「あと10年は戦える」ヴェルサーチを愛用した池田孝志組長の財力とプライドが示したもの【若頭補佐から舎弟に、そして神戸山口組へ参画した3人の組長②】

神戸山口組がまだ定例会を開催させていた頃の様子。事務所前には多くのマスコミが駆けつけていた。
六代目山口組がまだ分裂する以前のある時の定例会の席上。その日の午前中、一部の最高幹部らは初代山口組・山口春吉組長、二代目・山口登組長の墓参へと訪れていた。
多くの報道陣や捜査関係者が詰めかける中、姿を見せた最高幹部は、当時総本部長の職にあった二代目宅見組・入江禎組長や、当時は若頭補佐を務めていた後の神戸山口組組長・井上邦雄組長、その他数名の直参組長らであった。
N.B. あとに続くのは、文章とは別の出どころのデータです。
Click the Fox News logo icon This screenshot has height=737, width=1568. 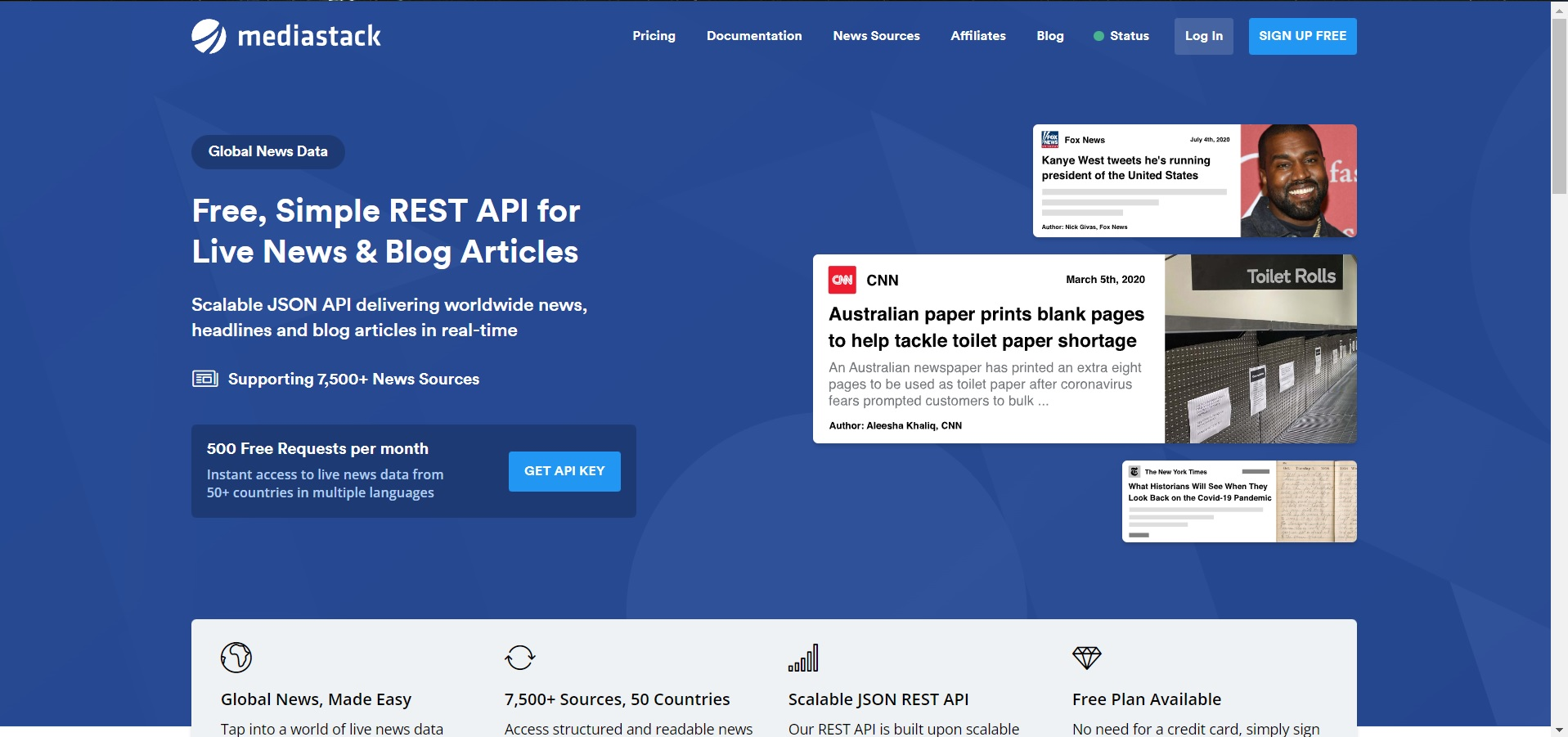(1049, 140)
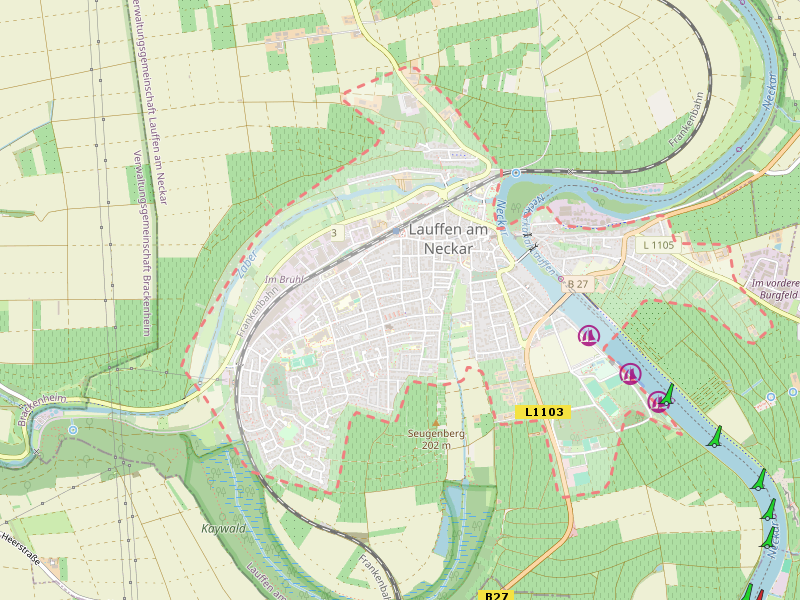
Task: Select the middle purple sailboat marker
Action: (629, 374)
詰めかける報道陣が入江組長にシャッターを切った時だった。 「ワシらじゃなくて、これからの人らを撮ったって」 と入江組長は冗談混じりに応えて見せた。なぜ入江組長は、そうした発言を口にしたのか。それはその日の定例会で人事が大きく動くと言われていたからだ。
そして迎えた定例会。「これからの人らを」と記者陣に話した入江組長は、総本部長から舎弟になおり、舎弟頭に就任。後任には総本部長ではなく、本部長として、初代大原組・大原宏延組長が若頭補佐から昇格。それまで若頭補佐として執行部の一員だった池田組・池田孝志組長が執行部から外れ、舎弟へ。
新しく役職が変わった組長らが直参組長全員の前で挨拶したのだが、入江組長、大原組長と順番に一言挨拶を述べる中で、ただ1人、やる気のないような小声で早口にボソボソと挨拶したのが、池田組長であった。その声からも池田組長が若頭補佐から執行部を外れ、舎弟になおったことに納得がいっていない様子を周囲は敏感に察知したという。